According to Shourie, the trouble with licensing is that they create vested interests which then worked to prevent progress and even resist the march of cheaper and better technology. This, he added, has discouraged investment in India’s rapidly expanding telecommunications sector.
Shourie’s unified licence scheme settled a war raging in India between the providers of Groupe Speciale Mobile (GSM) cellular handphone technology and those cutting into their business by offering similar services through the more advanced code divisions multiple access or CDMA technology.
Under the earlier regime, different licences at vastly differing rates allowed operators to offer cellular, limited mobility and fixed-line services. But some providers with short-distance licenses began to use technology to provide ”roaming” facilities.
”The state cannot keep providing compensatory packages to those who are disadvantaged by each wiggle of technology or fortune,” Shourie, a journalist-turned-politician.
He was responding to demands for compensation by GSM providers, who argued that they had to pay large licence fees for their services and were therefore entitled to protection if disadvantaged by the entry of CDMA providers.
Shourie said it had become impossible to fine-tune the flood of technological change, what with service providers offering nearly 600 schemes and packages with differing combinations of attractive prices, credit arrangements, deferred payments, handset choice and every available voice and data service.
The GSM operators, grouped together as the Cellular Operators Association of India (COAI), took the issue to the Supreme Court on Thursday and publicly denounced Shourie’s unified licence as ”partisan and one-sided”.
What worries the COAI is that powerful players that use CDMA technology, such as Reliance Infocomm, will now use their cheaper and better efficient technology to offer consumers more for less and wipe out GSM in India. Their services include fast Internet as well. Earlier this month, Reliance beefed up its network by acquiring the global broadband provider Flag Telecom – which has 50,000 kilometres of undersea cable networks stretching from the United States to Japan – for a sum of 207 million U.S. dollars.
”We are looking ahead of just mobile telephony – we are planning a revolution that will cover millions of Indians,” said Amit Khanna, spokesman for Reliance Infocomm.
Khanna said his company’s next target was the estimated 100 million Indian homes that are hooked to cable television, which would be used to provide voice and data as well as video services.
Reliance Infocomm already has five million subscribers for its CDMA-based cellular service. With the blessings of the unified licence scheme that allows it to legally provide roaming, its subscriber base is expected to grow in leaps and bounds.
On Thursday, the company paid the government a total of 130 million dollars as ‘migration’ fee and a 100 million dollar penalty for providing roaming illegally.

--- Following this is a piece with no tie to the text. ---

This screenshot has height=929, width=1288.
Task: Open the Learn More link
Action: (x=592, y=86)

”When technology enables people to avail of or provide a service and licences prohibit it, the licensing regimes will be violated,” said an indulgent-sounding Shourie, departing from the iron-fisted approach of his predecessors.
According to Shourie, experience has shown that setting enforcers on violators only encouraged corruption, while technical sophistication was constantly making policing more difficult.

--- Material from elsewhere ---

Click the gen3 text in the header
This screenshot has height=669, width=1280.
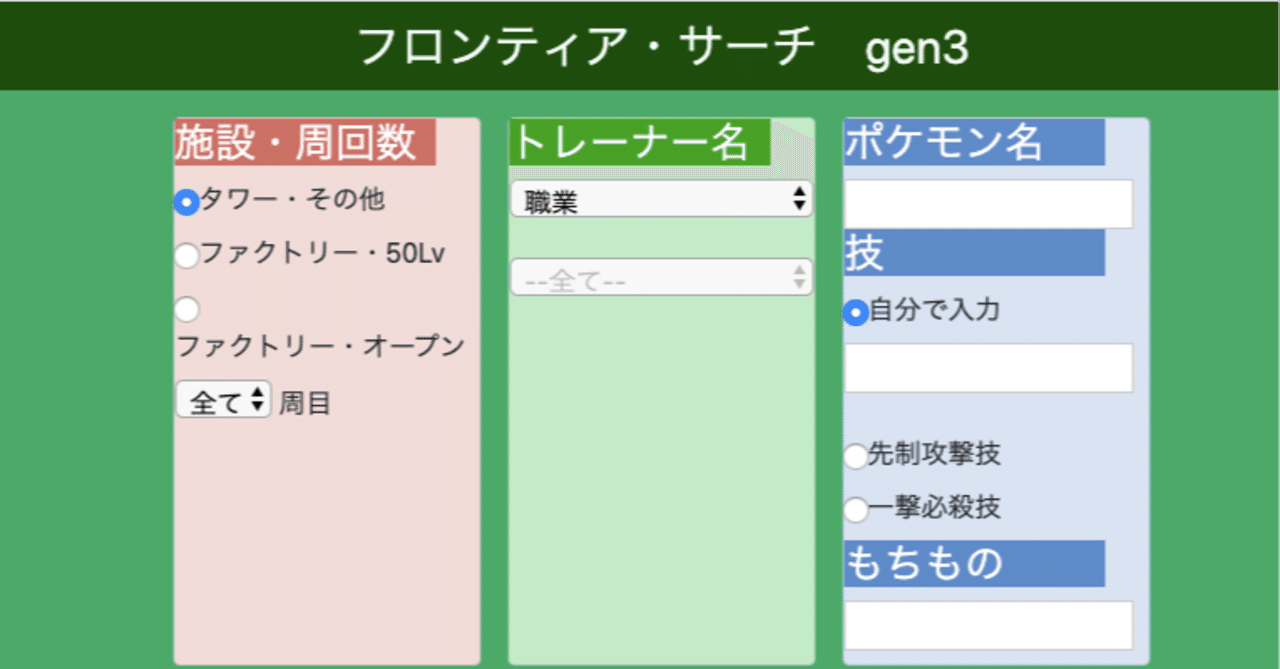click(x=917, y=48)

The minister cited the example of how the government tried to crack down on people using Internet telephony to circumvent India’s high long-distance tariffs a couple of years ago – but ended up legalising ‘voice over internet ‘ while lowering tariffs on regular telephone lines.
Another curious case of technology triumphing over those who would harness it for profit is the case of cable television operators that resisted plans to introduce conditional access systems (CAS).

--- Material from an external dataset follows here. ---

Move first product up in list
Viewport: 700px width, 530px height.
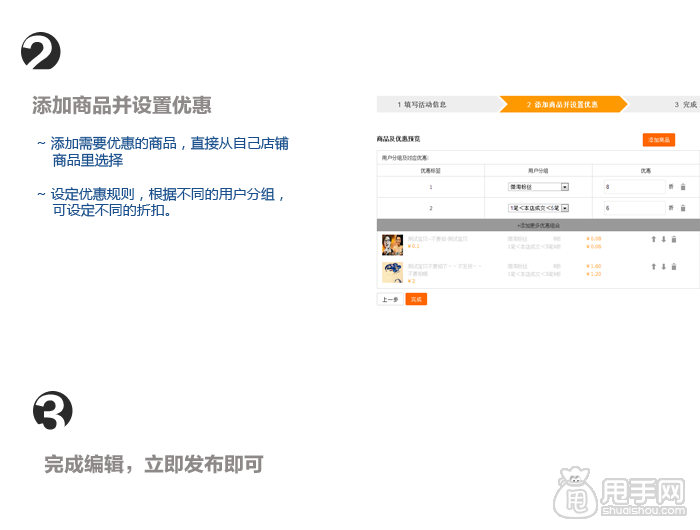653,240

CAS involves using a set-top box and allowing the government to monitor actual usage of television channels and claim a share of profits.
After shifting several deadlines and much lobbying, the government failed to introduce CAS, except in southern Chennai city and has shelved plans to get cable operators elsewhere to comply.
This month, both the government and the cable television providers were defeated by the emergence of direct-to-home (DTH), which allows users to capture satellite signals using a small dish antenna – and for about a third of prevailing costs.